*** Opening of Data to examine ***
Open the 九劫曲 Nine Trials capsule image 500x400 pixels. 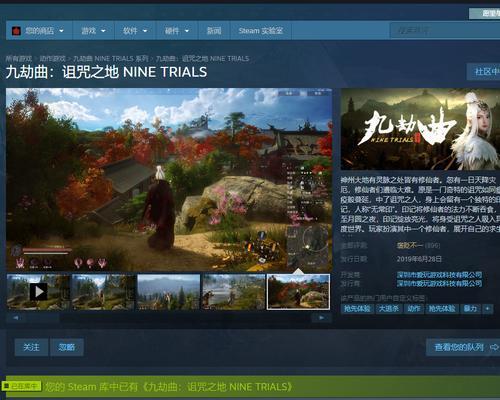click(420, 129)
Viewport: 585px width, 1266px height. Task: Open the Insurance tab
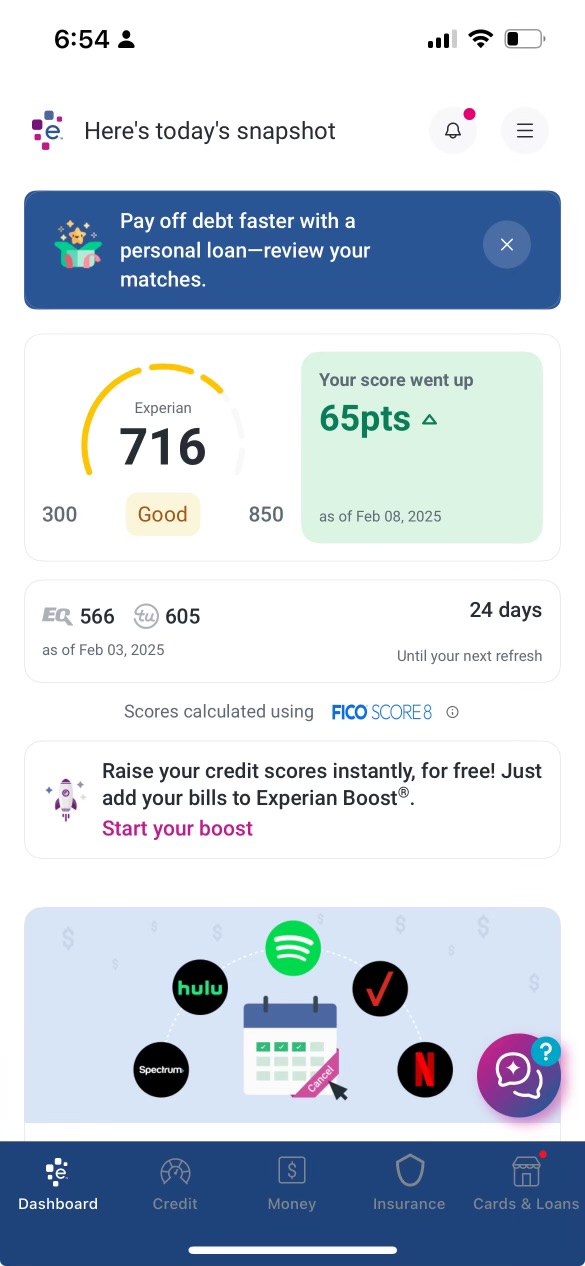pyautogui.click(x=409, y=1185)
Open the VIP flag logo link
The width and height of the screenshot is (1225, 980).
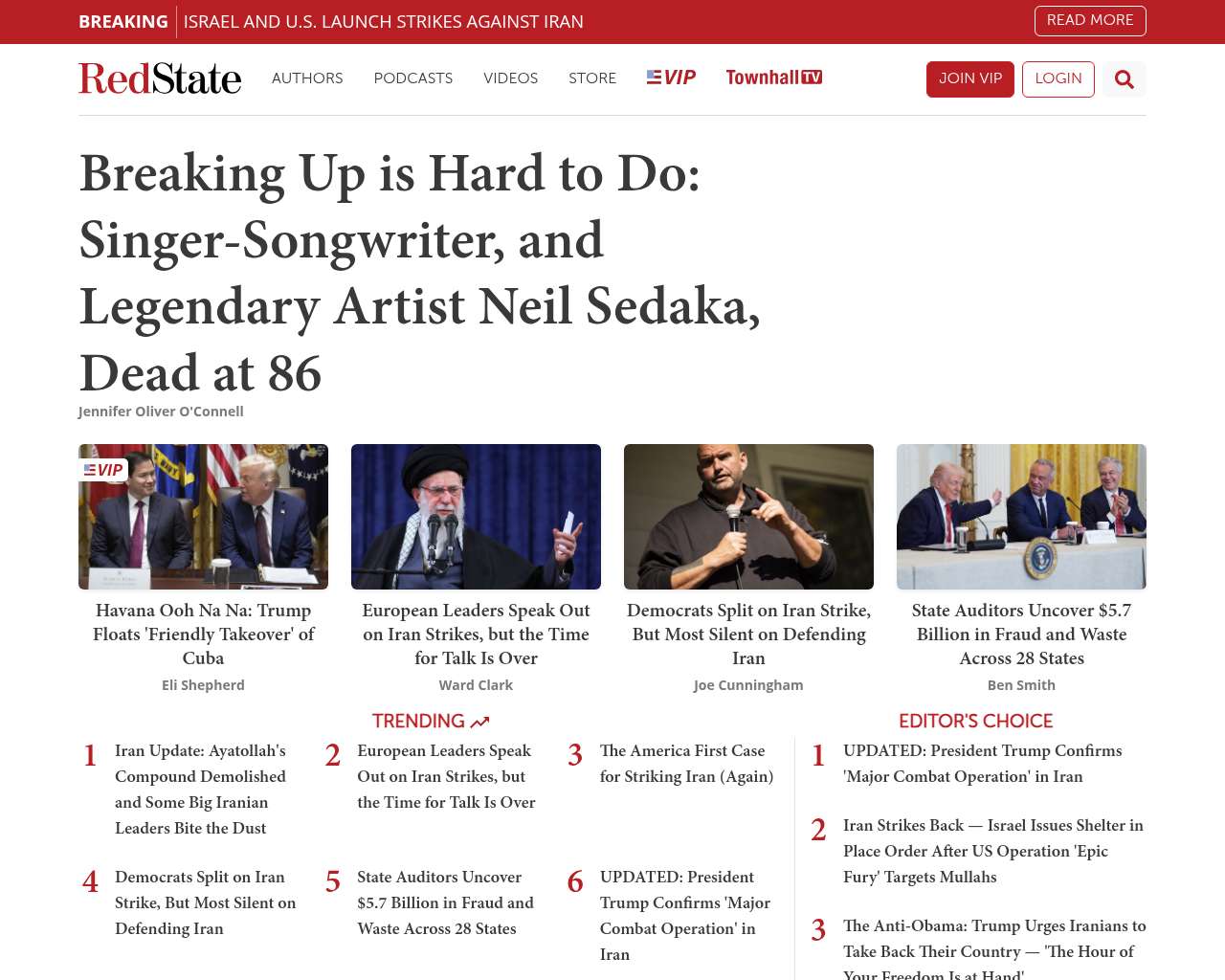click(x=671, y=78)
*** Close of Data to examine ***
● Problem to solve: Leave out the pictures, and extract exactly the lines from the one with "Viewport: 585px width, 1266px" through the end of the records, both ends included.

● Exercise result:
Viewport: 585px width, 1266px height. Task: Open the Insurance tab
pyautogui.click(x=409, y=1185)
Open the VIP flag logo link
The width and height of the screenshot is (1225, 980).
click(x=671, y=78)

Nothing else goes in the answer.